Mumbai: Pali Hill sends power from biogas back to grid

Updated: Aug 28, 2019, 07:48 IST | Arita Sarkar | Mumbai

Electricity produced from its plant was getting wasted as only streetlights under its transformer can utilise it

The plant processes around 800-850 kg wet waste from 78 buildings, 23 bungalows and some restaurants in Bandra. File pic
The plant processes around 800-850 kg wet waste from 78 buildings, 23 bungalows and some restaurants in Bandra. File pic

The biogas plant set up by the Pali Hill Residents' Association (PHRA) is working so well, that even after utilising the electricity generated by it to power more than 70 streetlights, it has a surplus supply that is being given back to the power grid. The plant has become a role model for residential societies, which can also process their solid waste on their own Dilip Bhujbal, the technical expert who has been overseeing the project said that the plant generates around 12 units or kilowatts per hour and works for around six hours a day. "On a monthly basis, around 1,100 units are returned to the grid using a process called net metering. A device known as a synchronisation system allows excess power to be put back in the power grid, he said.
#####
AIM OF THE EXERCISE: Reproduce the Pali Hill biogas article word for word, everything from "The biogas plant" down to "grid, he said.".
#####
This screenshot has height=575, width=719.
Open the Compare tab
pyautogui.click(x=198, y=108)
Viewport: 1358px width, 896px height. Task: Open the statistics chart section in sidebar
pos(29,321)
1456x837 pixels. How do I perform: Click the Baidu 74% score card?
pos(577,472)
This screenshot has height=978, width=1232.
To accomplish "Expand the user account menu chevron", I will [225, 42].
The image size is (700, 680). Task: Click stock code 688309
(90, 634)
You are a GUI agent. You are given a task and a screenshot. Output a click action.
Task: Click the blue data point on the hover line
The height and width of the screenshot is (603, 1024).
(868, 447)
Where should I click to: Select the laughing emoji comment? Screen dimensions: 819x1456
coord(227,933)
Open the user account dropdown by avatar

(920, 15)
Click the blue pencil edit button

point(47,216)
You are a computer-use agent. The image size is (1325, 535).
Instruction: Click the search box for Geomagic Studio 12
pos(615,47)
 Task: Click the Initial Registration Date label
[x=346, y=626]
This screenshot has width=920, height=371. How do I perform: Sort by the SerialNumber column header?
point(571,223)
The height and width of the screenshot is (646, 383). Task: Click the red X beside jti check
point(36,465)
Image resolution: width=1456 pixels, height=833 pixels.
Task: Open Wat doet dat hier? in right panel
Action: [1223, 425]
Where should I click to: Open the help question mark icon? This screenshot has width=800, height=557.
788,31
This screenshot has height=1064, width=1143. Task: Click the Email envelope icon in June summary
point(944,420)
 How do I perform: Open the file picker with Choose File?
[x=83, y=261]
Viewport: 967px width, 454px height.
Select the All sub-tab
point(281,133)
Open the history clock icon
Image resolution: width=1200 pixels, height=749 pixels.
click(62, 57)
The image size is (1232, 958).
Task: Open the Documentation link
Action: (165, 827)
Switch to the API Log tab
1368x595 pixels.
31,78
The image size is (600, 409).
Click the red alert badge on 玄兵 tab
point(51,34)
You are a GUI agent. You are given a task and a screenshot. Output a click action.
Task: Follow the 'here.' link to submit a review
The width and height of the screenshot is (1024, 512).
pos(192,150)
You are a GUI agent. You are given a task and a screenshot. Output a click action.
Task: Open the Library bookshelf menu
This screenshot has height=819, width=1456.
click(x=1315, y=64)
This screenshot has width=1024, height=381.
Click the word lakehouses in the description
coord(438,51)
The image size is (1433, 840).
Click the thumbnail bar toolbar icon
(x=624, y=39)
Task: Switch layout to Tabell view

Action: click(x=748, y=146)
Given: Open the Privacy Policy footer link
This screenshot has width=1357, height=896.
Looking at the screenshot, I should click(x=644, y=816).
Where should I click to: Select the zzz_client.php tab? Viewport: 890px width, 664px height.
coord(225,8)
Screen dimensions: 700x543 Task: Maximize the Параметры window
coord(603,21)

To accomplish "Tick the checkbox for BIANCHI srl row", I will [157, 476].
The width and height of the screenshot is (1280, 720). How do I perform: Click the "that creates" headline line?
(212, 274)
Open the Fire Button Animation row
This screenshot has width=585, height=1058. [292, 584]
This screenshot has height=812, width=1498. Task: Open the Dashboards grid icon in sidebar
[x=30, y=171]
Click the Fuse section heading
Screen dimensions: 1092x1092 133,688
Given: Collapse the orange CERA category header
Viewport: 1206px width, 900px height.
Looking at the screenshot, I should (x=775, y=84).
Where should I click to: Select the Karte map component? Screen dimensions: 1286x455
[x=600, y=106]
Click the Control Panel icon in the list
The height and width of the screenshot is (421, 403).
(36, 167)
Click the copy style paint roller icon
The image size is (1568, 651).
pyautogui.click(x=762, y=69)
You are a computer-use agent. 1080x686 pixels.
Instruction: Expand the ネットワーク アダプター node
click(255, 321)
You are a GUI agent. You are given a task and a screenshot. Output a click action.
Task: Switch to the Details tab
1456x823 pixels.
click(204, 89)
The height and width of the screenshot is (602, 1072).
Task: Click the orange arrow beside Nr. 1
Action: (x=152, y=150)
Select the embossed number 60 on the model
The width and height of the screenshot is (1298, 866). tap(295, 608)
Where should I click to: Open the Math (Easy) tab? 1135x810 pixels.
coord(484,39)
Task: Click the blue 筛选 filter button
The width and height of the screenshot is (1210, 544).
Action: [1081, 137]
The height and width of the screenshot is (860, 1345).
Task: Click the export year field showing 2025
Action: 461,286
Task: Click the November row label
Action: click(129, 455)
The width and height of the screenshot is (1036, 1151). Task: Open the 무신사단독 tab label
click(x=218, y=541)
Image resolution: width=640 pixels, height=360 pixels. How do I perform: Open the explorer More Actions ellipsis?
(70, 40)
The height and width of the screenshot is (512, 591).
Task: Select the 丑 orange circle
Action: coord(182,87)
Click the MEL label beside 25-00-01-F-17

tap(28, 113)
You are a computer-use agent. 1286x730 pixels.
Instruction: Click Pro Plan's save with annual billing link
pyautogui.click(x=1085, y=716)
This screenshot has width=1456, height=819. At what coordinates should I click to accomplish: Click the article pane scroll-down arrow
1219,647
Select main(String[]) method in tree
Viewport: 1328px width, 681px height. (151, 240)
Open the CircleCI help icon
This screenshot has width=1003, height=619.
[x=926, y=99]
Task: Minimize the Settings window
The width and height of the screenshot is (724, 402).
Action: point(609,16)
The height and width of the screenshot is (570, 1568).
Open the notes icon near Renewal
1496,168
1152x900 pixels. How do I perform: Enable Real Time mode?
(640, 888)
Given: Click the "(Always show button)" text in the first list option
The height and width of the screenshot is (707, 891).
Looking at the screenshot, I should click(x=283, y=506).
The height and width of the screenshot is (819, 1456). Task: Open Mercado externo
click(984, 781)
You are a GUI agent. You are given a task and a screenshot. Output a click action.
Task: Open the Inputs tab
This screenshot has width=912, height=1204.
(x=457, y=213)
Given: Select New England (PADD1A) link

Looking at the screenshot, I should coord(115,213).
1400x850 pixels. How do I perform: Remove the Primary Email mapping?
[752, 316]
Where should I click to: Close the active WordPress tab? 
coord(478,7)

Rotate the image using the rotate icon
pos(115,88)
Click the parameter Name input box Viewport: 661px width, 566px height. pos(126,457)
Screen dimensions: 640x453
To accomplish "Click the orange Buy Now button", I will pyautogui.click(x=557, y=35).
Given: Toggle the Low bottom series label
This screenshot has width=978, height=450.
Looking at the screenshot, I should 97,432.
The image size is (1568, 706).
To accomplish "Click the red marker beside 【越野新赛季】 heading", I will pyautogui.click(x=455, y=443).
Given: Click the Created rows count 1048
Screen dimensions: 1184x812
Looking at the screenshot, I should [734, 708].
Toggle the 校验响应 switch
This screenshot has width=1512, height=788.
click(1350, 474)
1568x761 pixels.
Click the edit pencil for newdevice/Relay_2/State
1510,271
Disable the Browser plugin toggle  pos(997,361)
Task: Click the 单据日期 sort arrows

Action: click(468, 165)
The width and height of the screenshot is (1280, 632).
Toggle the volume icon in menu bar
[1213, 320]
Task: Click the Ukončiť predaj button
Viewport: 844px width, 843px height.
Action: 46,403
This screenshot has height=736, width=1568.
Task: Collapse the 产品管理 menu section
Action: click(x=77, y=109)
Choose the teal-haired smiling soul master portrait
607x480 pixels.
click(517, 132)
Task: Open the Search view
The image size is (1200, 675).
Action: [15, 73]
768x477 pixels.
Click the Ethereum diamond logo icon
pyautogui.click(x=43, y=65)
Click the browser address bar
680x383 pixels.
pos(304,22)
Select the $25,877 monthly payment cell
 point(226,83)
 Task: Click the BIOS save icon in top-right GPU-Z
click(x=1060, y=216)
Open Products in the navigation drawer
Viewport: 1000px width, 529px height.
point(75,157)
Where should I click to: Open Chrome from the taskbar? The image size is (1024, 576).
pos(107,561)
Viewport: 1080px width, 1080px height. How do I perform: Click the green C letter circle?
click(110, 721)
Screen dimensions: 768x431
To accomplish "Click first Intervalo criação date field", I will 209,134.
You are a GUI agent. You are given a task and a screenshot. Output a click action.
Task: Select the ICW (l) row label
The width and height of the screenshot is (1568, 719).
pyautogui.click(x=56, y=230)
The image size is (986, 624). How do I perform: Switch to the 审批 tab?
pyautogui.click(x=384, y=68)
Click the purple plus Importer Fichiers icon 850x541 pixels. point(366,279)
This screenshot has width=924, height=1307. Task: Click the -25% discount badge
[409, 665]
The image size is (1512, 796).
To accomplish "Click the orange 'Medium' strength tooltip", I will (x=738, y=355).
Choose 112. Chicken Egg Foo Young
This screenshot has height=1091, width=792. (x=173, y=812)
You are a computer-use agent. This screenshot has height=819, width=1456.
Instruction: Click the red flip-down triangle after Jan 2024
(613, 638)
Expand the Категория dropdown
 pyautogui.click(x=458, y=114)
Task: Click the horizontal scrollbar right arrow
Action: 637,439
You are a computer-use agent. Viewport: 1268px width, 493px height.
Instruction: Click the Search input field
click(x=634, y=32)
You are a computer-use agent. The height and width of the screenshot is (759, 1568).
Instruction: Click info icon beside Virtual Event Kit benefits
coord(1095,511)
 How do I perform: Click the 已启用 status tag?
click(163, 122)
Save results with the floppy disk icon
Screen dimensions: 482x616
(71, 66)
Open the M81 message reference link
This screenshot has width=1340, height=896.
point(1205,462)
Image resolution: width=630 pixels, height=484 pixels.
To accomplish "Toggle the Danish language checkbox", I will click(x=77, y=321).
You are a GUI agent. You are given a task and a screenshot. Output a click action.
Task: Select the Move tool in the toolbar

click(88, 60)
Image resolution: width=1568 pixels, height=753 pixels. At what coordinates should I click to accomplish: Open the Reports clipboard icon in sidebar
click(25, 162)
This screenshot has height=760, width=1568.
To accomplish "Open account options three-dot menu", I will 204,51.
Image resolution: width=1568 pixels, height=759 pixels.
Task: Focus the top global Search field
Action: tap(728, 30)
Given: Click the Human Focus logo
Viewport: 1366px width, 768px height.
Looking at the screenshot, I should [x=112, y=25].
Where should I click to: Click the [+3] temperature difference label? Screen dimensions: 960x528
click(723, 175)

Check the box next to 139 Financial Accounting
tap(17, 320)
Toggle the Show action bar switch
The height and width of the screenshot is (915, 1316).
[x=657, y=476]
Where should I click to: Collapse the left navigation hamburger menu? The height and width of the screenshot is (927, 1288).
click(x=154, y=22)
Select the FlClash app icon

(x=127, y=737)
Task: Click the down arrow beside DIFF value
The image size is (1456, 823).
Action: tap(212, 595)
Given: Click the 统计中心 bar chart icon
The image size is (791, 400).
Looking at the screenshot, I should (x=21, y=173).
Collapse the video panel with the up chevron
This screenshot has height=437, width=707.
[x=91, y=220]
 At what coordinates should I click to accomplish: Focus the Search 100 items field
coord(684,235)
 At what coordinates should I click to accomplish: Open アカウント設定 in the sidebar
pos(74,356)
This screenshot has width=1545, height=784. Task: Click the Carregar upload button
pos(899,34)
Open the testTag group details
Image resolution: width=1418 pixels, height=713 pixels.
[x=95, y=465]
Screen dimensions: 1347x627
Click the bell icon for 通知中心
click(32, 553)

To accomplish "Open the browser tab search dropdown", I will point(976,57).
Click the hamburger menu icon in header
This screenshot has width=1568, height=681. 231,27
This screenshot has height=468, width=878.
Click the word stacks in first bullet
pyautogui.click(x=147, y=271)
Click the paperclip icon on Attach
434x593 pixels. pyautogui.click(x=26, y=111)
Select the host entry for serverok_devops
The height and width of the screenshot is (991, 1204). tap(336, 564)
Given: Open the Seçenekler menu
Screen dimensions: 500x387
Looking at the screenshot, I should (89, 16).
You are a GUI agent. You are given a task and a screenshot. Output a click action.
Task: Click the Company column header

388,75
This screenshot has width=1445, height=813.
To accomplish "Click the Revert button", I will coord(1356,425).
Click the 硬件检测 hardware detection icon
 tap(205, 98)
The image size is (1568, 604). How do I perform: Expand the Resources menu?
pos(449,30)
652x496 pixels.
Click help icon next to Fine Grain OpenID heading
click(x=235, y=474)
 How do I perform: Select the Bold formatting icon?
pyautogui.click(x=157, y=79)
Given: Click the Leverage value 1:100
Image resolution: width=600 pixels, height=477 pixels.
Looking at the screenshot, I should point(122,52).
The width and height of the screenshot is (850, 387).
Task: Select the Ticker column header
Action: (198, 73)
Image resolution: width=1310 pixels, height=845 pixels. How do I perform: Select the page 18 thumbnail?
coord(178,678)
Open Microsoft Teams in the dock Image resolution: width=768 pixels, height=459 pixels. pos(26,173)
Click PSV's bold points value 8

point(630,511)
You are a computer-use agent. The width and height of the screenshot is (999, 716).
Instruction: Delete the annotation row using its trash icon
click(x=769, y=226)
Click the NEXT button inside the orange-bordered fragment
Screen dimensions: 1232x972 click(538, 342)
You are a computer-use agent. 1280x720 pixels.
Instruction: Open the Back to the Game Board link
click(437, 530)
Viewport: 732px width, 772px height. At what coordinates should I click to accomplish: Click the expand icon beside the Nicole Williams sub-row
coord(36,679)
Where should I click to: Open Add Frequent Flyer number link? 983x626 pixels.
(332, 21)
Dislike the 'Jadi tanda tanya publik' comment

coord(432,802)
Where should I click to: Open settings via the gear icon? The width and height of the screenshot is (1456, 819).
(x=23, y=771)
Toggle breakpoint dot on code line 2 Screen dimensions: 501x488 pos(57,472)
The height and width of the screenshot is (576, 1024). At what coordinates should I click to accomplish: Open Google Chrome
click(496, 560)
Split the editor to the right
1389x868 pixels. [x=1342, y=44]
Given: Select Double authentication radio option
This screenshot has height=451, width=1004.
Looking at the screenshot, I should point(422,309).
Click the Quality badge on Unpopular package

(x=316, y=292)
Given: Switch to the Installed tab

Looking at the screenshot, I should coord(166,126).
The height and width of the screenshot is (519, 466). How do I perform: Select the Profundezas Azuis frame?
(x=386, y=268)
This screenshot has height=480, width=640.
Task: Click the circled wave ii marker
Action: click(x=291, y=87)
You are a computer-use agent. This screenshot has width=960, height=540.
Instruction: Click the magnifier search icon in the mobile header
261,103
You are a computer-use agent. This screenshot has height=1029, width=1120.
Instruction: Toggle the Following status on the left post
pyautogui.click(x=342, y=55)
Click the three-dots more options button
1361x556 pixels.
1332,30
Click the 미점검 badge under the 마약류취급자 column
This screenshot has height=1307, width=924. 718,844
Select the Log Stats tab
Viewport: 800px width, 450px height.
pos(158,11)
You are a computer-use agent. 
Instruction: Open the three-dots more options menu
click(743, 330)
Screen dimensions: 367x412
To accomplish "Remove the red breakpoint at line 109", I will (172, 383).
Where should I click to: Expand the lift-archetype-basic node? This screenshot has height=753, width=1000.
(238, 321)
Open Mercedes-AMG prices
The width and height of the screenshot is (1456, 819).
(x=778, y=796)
#####
EXPECTED ANSWER:
The biogas plant set up by the Pali Hill Residents' Association (PHRA) is working so well, that even after utilising the electricity generated by it to power more than 70 streetlights, it has a surplus supply that is being given back to the power grid. The plant has become a role model for residential societies, which can also process their solid waste on their own Dilip Bhujbal, the technical expert who has been overseeing the project said that the plant generates around 12 units or kilowatts per hour and works for around six hours a day. "On a monthly basis, around 1,100 units are returned to the grid using a process called net metering. A device known as a synchronisation system allows excess power to be put back in the power grid, he said.